------ SELECTED TEXT ------
Demo is cool, but it tells us nothing about this particular OCR. \* Github: http...

godelski · on Sept 9, 2021

I've been using it is a current project. The OCR is pretty good but I've been learning that OCR isn't as good as many of us think it is. Specifically with handwritten text and more "in the wild" type text. But website text? No problems.

dr_zoidberg · on Sept 10, 2021

For a long time there was this distinction that OCR meant "typefaces as in a scanned document" whereas if you wanted more "free form text recognition" you'd lean yourself towards some machine learning based approach (SVM, convnets, etc).

Now, this is an artificial divide: there's nothing in the defintion of what OCR is that means "oh it only works on scanned documents". It's just what it used to mean back in the day.

Still, if that's your kind of problem, you may look into something more along the lines of a deep convnet to do character detection and then recognize each bounding box into an alphabet.

dmos62 · on Sept 10, 2021

Are you OCR'ing websites?

mdp2021 · on Sept 10, 2021

I think he meant, "bitmaps of computer rendered text (without "natural noise")".
------ INFORMATION GIVEN ------
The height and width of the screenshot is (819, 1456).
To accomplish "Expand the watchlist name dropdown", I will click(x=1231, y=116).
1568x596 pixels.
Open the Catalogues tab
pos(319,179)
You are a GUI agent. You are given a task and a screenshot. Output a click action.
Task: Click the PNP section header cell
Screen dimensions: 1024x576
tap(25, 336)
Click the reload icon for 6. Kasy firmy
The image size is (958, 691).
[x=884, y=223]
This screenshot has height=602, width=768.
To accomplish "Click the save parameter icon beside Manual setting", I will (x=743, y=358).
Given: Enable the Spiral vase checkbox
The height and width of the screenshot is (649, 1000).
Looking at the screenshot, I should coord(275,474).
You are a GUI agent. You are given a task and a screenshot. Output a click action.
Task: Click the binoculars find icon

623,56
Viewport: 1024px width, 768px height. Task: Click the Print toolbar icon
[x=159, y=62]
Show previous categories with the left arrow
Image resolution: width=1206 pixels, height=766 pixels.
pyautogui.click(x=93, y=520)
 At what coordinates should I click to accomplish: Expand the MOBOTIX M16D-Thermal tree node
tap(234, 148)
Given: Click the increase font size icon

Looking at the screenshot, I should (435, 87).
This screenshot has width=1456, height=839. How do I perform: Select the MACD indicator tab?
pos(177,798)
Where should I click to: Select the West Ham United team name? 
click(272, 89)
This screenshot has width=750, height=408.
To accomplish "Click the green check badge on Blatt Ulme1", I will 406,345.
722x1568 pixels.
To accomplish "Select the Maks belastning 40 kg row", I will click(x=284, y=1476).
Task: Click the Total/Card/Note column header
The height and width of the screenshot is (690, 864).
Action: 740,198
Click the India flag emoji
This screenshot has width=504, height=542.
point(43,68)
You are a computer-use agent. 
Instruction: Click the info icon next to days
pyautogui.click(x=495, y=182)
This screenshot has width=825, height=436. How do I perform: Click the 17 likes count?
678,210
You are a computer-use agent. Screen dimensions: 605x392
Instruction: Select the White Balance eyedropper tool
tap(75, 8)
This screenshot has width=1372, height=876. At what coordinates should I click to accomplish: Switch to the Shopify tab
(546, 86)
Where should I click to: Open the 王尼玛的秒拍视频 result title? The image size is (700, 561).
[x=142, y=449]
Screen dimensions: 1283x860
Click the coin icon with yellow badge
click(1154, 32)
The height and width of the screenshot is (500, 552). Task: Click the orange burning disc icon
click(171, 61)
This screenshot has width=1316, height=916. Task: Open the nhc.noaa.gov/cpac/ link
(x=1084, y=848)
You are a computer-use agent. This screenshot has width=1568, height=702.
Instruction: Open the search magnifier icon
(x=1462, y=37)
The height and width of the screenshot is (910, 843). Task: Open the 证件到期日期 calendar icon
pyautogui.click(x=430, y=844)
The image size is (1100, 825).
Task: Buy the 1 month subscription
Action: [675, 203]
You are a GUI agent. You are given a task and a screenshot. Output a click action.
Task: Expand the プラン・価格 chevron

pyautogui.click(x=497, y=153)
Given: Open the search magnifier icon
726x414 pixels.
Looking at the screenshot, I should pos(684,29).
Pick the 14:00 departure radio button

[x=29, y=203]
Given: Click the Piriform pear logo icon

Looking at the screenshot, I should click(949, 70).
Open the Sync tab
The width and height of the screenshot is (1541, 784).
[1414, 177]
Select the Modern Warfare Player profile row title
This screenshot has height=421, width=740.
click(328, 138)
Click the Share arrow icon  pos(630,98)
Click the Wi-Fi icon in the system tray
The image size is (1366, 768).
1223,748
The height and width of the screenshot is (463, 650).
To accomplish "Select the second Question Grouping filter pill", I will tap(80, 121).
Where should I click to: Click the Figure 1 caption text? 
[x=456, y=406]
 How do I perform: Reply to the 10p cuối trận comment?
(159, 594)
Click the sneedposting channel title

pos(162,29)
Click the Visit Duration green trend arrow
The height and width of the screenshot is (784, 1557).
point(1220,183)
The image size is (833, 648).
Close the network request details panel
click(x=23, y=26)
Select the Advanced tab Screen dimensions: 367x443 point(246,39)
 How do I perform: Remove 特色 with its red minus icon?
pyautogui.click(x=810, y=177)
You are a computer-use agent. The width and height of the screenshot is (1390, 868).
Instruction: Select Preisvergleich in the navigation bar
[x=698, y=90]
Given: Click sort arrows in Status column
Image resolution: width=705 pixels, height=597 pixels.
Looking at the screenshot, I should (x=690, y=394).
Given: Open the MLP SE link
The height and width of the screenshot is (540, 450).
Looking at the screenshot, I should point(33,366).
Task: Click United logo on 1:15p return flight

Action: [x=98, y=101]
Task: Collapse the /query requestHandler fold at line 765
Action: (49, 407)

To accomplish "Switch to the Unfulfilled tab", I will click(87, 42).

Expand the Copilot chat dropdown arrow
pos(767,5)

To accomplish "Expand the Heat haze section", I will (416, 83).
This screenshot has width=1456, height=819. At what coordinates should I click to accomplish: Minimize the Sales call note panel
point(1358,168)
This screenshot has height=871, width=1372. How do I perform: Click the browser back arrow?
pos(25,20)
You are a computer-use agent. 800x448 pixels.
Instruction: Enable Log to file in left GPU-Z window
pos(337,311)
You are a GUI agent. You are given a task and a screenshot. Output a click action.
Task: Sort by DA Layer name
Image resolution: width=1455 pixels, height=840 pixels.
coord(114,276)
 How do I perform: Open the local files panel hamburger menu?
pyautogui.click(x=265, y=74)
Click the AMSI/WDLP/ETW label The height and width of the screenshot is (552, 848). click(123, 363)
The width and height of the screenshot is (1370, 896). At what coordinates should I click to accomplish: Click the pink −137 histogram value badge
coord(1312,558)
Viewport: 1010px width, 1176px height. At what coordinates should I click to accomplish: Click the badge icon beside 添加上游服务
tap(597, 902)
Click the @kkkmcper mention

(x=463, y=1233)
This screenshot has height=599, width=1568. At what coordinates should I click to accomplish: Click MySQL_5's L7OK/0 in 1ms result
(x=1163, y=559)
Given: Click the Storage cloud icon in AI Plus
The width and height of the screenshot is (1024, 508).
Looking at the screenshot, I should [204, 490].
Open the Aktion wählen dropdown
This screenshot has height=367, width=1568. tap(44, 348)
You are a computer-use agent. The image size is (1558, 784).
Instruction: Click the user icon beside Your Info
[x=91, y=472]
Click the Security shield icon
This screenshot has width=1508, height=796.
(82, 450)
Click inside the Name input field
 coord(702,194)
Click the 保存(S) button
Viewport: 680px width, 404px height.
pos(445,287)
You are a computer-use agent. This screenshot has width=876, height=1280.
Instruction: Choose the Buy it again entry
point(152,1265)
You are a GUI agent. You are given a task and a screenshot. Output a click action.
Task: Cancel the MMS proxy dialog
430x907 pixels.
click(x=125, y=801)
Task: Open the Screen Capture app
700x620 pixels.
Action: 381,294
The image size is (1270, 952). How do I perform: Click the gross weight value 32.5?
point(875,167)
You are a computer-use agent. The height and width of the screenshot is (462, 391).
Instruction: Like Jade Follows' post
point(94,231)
------
(SHORT TASK) Please copy out the forum thread starting at "I've been using" and ending at "in the day.", and put "cursive" in place of "handwritten". None of this data has anything to do with the forum thread.

(RESULT FOR THIS EXERCISE)
I've been using it is a current project. The OCR is pretty good but I've been learning that OCR isn't as good as many of us think it is. Specifically with cursive text and more "in the wild" type text. But website text? No problems.

dr_zoidberg · on Sept 10, 2021

For a long time there was this distinction that OCR meant "typefaces as in a scanned document" whereas if you wanted more "free form text recognition" you'd lean yourself towards some machine learning based approach (SVM, convnets, etc).

Now, this is an artificial divide: there's nothing in the defintion of what OCR is that means "oh it only works on scanned documents". It's just what it used to mean back in the day.